僕は、インターネットに張り付いている多くの人がそうであるように、人間性に問題がある。 最初に付き合った彼女には「精神科に行くことをおすすめします。私ではあなたを救えないし、専門家に見てもらうべきだと思う」と言われてフラれたし、前の彼女にはサイコパスとかソシオパスとか酷い言われようだった。弁明させてほしいのだが、僕に良心はあるし、共感性はむしろ高いほうだと思う。僕の知る限り、僕の性質を表す言葉は今のところ存在していない。

人は変われない。より良い人間になろうとずっと思ってきたし、あらゆることは努力で改善できると信じてきたが、壊れた心は直らないというのが最近出した結論である。生まれ持ったものか、育った環境かわからないけど、うまく普通になれなかった人間は最後まで普通にはなれない。できるのは、表面を取り繕ってまともなふりをすることだけである。

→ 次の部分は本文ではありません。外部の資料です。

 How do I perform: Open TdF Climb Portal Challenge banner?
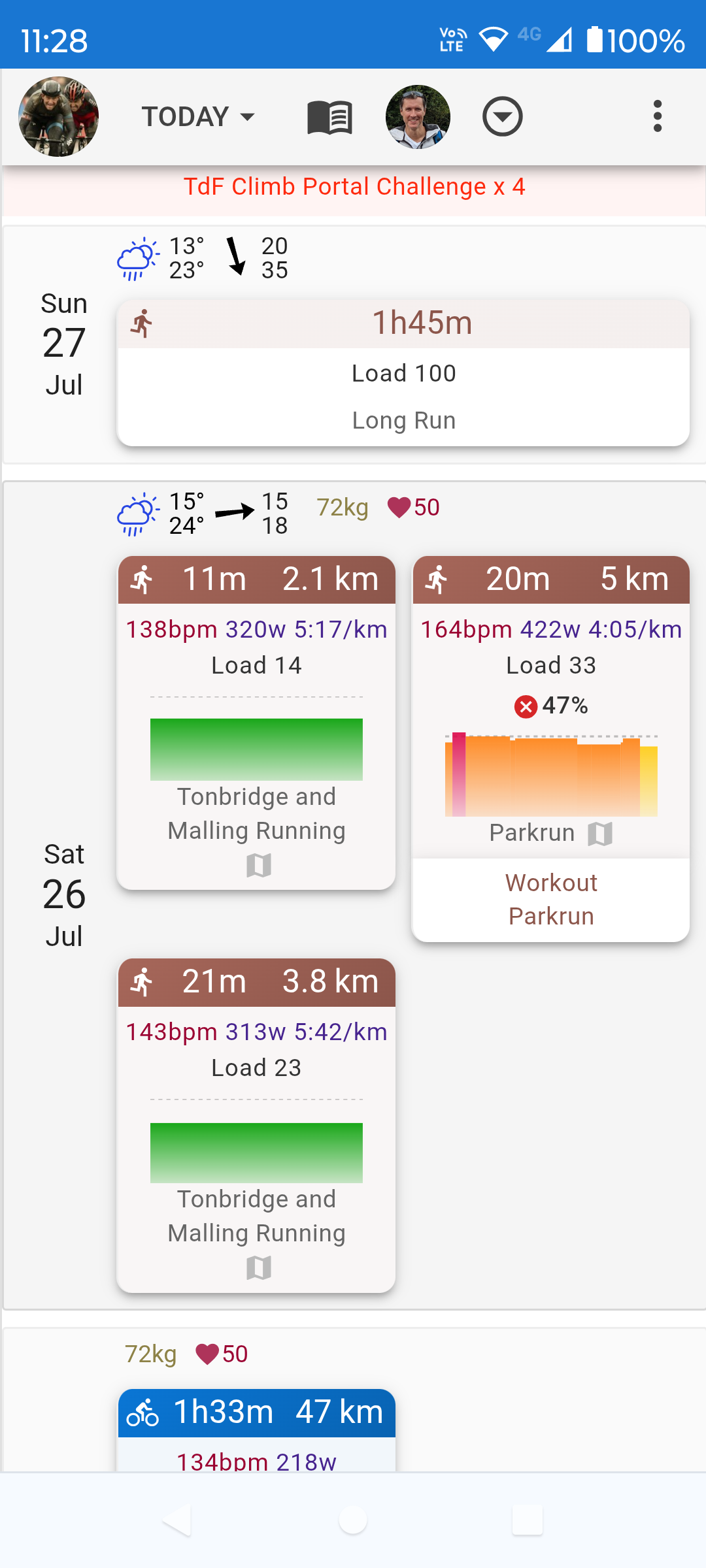coord(354,187)
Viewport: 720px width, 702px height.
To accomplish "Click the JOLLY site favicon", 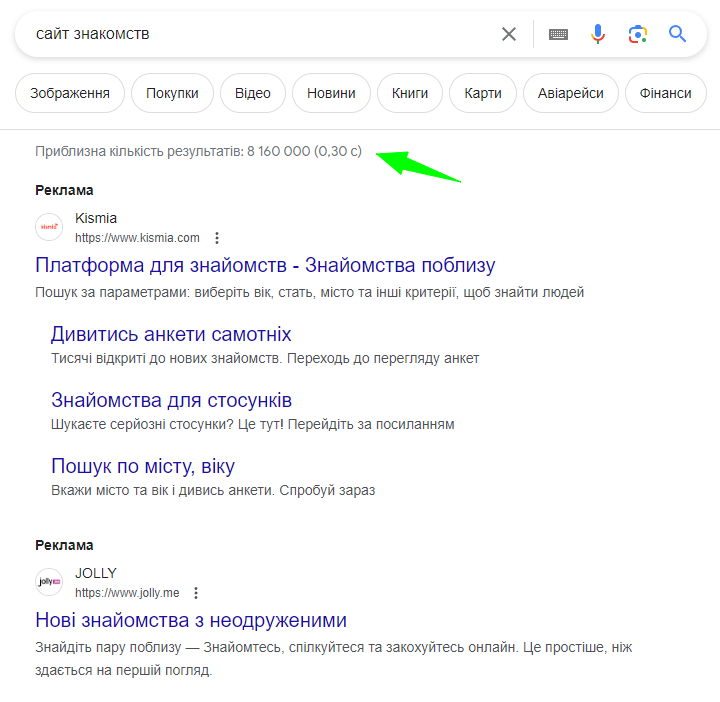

中国語の部屋」という思考実験を知っているだろうか。小部屋にイギリス人を閉じ込め、紙切れに中国語を書いて小部屋の中に渡して質問するという話である。当然、イギリス人は中国語が読めないのだが、部屋の中にはマニュアルが置いてあり、こういう文字列にはこういう文字列を書いて返答をするという規則が全て書かれている。すると、部屋の外にいる人は「この小部屋の中には中国語を理解している人がいる」と考えるが、実際には全く理解していないイギリス人がいるだけである。

模範的な人間と同じ気持ちになれなくても、中国語の部屋のように取り繕っていればほとんどはうまくいく。しかし、これは恋人などの親密な関係でやるには厳しいものがある。どうやっても自分の価値観や異常なふるまいが出てきてしまう。一方で、僕らには他人が必要だ。少なくとも、僕は一人では生きていけない。他者依存なのだ。不完全な自分を受け入れてくれる人を探し、その人に明日も赦されていることを祈るしかない。そのために、自分もまたできる限り全てを許し、寛容さを持ち、やさしい人のふりをしたいと思う。だめでも、間違ってても、好きだよ。